Task objective: The line containing "Tap the heart" and all lines following it in the listing below are to be reproduced exactly, with no other lines.

Records for the task:

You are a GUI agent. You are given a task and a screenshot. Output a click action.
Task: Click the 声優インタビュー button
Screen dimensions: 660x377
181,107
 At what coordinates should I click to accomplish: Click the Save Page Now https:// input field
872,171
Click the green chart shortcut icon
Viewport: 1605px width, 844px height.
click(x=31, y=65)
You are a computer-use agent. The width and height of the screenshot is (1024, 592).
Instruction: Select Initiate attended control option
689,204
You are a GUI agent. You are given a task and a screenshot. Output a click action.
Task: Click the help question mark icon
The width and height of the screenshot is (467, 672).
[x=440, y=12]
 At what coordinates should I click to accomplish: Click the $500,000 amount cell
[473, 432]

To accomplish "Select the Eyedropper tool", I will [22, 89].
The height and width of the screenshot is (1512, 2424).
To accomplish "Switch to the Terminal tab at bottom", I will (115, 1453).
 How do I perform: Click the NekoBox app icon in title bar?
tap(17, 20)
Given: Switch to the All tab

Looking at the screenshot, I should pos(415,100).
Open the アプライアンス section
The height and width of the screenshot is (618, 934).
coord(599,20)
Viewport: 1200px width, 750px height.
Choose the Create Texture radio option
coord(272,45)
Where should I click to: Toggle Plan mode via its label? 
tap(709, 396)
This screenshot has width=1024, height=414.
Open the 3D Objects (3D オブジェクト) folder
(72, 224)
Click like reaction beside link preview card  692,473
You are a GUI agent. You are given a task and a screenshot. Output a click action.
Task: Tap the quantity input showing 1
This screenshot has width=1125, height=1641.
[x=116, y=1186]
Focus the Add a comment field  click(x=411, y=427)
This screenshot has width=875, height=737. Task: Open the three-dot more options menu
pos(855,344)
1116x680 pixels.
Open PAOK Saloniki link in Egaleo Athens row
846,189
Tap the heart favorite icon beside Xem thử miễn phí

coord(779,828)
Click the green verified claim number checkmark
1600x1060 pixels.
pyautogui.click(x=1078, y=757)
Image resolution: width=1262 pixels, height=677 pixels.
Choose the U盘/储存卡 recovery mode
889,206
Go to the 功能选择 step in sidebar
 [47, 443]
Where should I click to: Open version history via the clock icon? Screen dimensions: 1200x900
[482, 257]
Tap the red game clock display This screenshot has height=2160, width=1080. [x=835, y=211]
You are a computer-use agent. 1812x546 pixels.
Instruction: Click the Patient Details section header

Answer to the problem:
Tap the heart favorite icon beside Xem thử miễn phí

coord(779,828)
Click the green verified claim number checkmark
1600x1060 pixels.
pyautogui.click(x=1078, y=757)
Image resolution: width=1262 pixels, height=677 pixels.
Choose the U盘/储存卡 recovery mode
889,206
Go to the 功能选择 step in sidebar
 [47, 443]
Where should I click to: Open version history via the clock icon? Screen dimensions: 1200x900
[482, 257]
Tap the red game clock display This screenshot has height=2160, width=1080. [x=835, y=211]
You are a computer-use agent. 1812x546 pixels.
Instruction: Click the Patient Details section header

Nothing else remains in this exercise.